Sue Ela – CRCA Hall of Fame Class of 2008

Sue Ela’s 26-year association with the Wisconsin women’s rowing program spanned from its creation though some of its greatest moments.

Ela began as a UW student athlete from 1972-1975. Along with Kathy Wutke, Ela is considered a founder of women’s rowing at Wisconsin – first as a club sport in the late fall of 1971, and through the transition of the sport to varsity in the fall of 1974. As an undergraduate, Ela rowed in the club’s first eight in the spring of 1972 against the University of Minnesota and the Minnesota Boat Club; she finished her undergraduate rowing career as member of Wisconsin’s first varsity eight, winning the National Women’s Rowing Association (NWRA) National Championship in 1975.

Ela went on to serve three years as an assistant rowing coach before taking over as head coach in 1979. She was the first female head coach for Wisconsin rowing, and she was the first full time head coach for the program as well. She held the head coaching position for 18 years, wrapping up her career in the spring of 1997.

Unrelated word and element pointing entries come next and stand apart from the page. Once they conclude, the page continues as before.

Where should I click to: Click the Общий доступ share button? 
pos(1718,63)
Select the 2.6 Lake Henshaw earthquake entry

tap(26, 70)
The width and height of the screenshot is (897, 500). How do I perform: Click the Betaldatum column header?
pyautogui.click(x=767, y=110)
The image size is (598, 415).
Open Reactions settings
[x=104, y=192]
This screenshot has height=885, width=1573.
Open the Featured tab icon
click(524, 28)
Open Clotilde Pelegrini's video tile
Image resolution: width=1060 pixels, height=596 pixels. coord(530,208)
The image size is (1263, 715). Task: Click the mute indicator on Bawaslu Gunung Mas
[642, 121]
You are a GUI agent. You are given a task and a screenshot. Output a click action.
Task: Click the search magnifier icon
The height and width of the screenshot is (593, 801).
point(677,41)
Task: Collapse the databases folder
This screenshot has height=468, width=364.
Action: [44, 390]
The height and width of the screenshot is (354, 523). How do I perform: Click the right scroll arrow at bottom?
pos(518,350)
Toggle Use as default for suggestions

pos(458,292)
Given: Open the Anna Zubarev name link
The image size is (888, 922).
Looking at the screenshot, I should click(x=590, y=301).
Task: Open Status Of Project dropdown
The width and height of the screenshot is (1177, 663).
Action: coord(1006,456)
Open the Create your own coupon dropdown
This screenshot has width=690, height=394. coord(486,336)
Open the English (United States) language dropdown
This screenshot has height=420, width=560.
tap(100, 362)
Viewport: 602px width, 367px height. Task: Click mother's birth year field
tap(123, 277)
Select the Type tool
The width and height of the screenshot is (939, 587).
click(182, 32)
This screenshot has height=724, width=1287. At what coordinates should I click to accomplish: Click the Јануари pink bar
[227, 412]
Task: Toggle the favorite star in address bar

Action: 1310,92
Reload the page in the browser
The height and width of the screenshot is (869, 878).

As a UW assistant coach, her novice crews went undefeated in three years of competition. During her tenure as head coach, the Badger varsity openweight eight won the 1986 national championship, and posted top-five national finishes in 12 of 18 seasons. Her varsity eight crews went unbeaten at the Midwest Rowing Championships and won two Eastern Sprints titles, as well as a Head of the Charles and San Diego Crew Classic championship. She led the varsity eight to the PricewaterhouseCoopers Cup as winner of the College Eights Race at the 1995 Women’s Henley Regatta.

As the coach of the first U.S. National Women’s Lightweight Team that won gold at the 1981 Canadian Henley Rowing Championship, Ela was honored by USRowing as the “Woman of the Year” in 1989. She was also recognized as the 1995 Eastern Association of Women’s Rowing Colleges (EAWRC) Coach of the Year. She was inducted into the Madison Sports Hall of Fame in 2001.

In 2004, Ela returned to the water as UW’s interim head coach and directed the Badgers to their second NCAA championships and first since 1999.

In her career, Ela coached 11 of Wisconsin’s 14 Olympic women’s rowers and started a coaching tree that reaches from Stanford and Texas to Iowa.